* **Do this**:
Please copy all of the entries below word for word, leaving out the pictures.

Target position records
--- begin ---
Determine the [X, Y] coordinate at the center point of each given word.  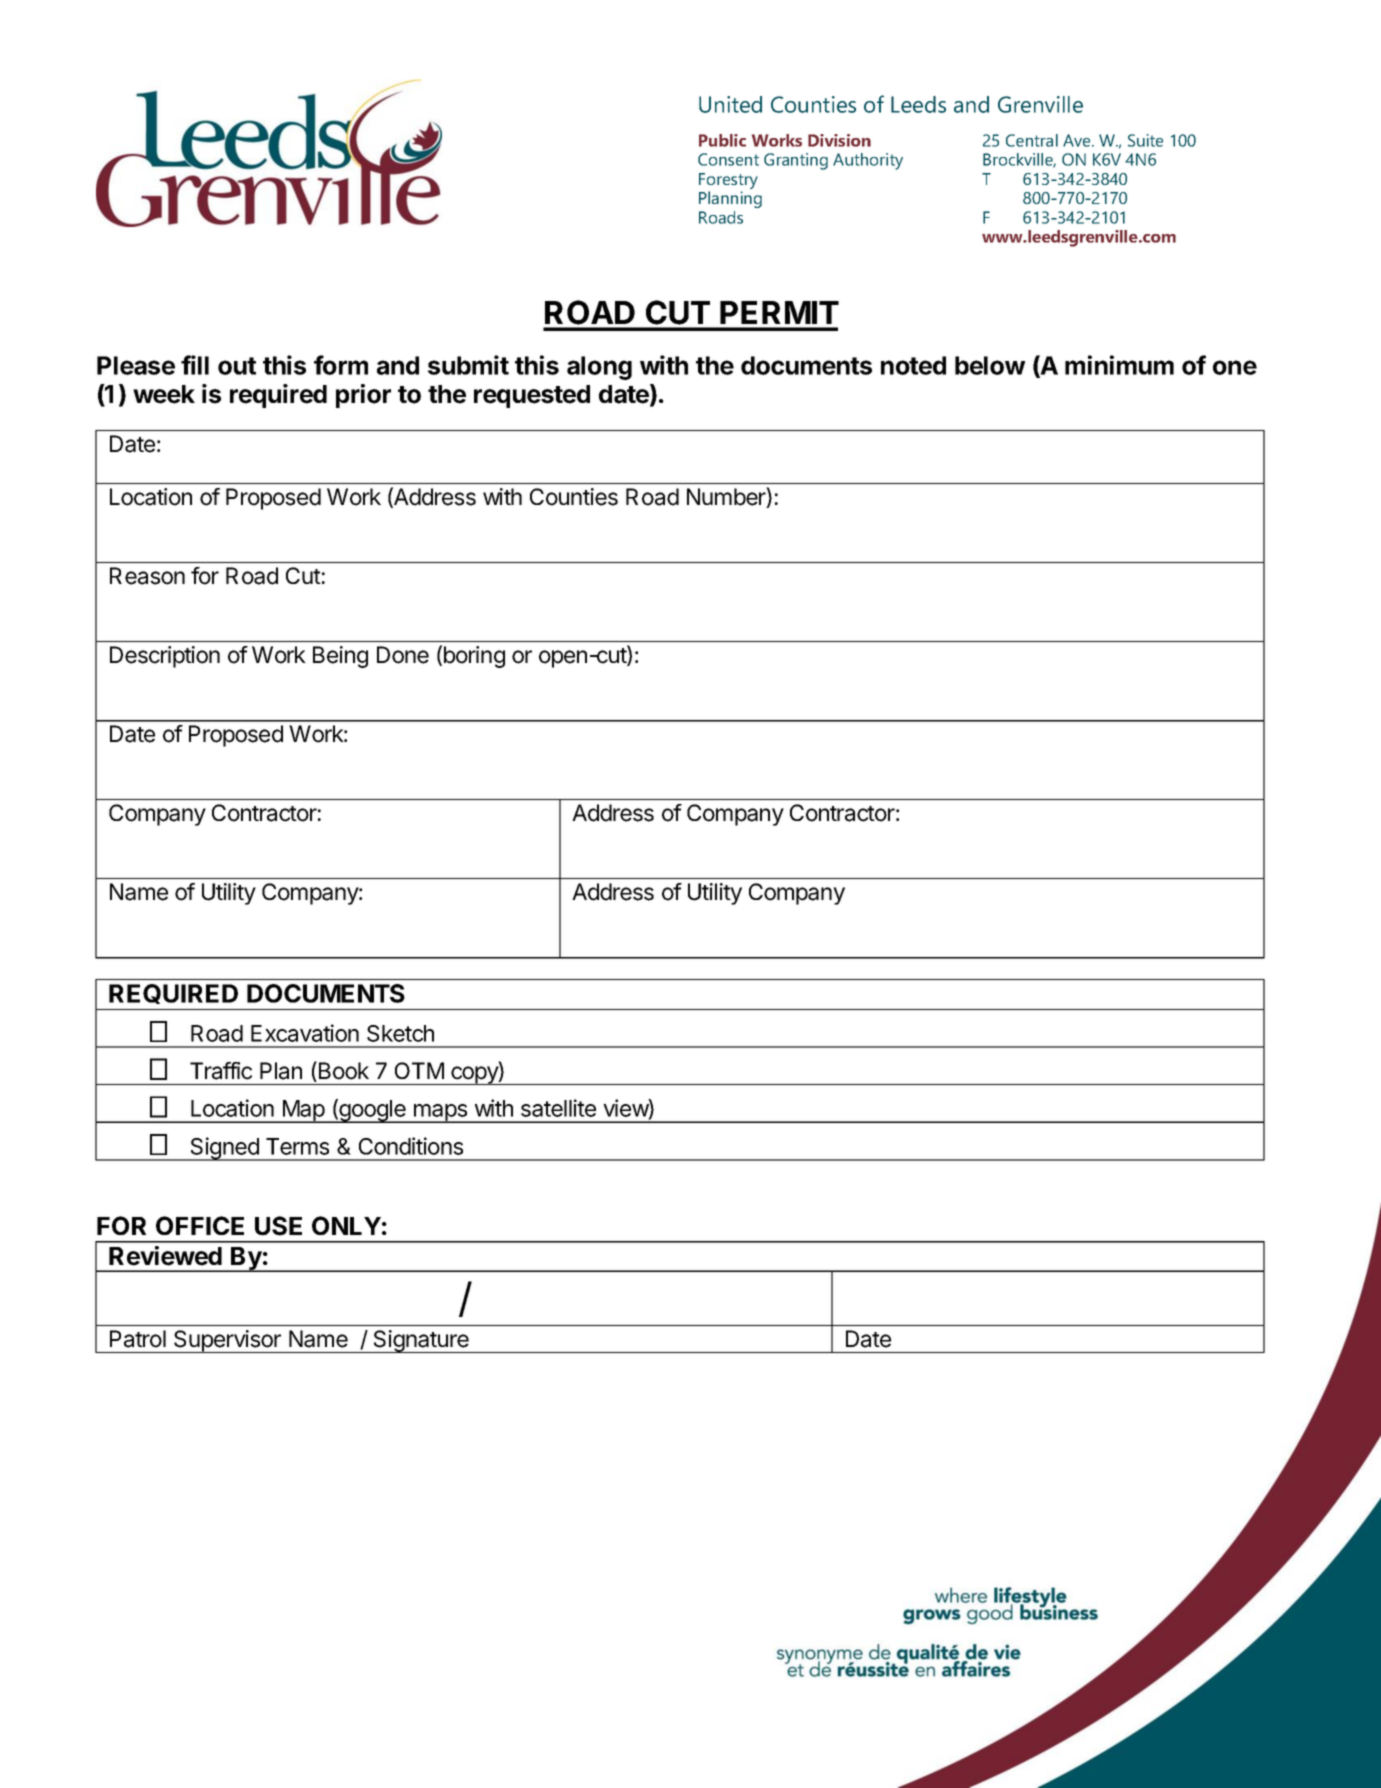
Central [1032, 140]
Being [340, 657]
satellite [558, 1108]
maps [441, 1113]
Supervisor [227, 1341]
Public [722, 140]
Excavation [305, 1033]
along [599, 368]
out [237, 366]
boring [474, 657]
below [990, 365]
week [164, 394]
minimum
--- end ---
* **Answer below**:
Determine the [X, Y] coordinate at the center point of each given word.  
Central [1032, 140]
Being [340, 657]
satellite [558, 1108]
maps [441, 1113]
Supervisor [227, 1341]
Public [722, 140]
Excavation [305, 1033]
along [599, 368]
out [237, 366]
boring [474, 657]
below [990, 365]
week [164, 394]
minimum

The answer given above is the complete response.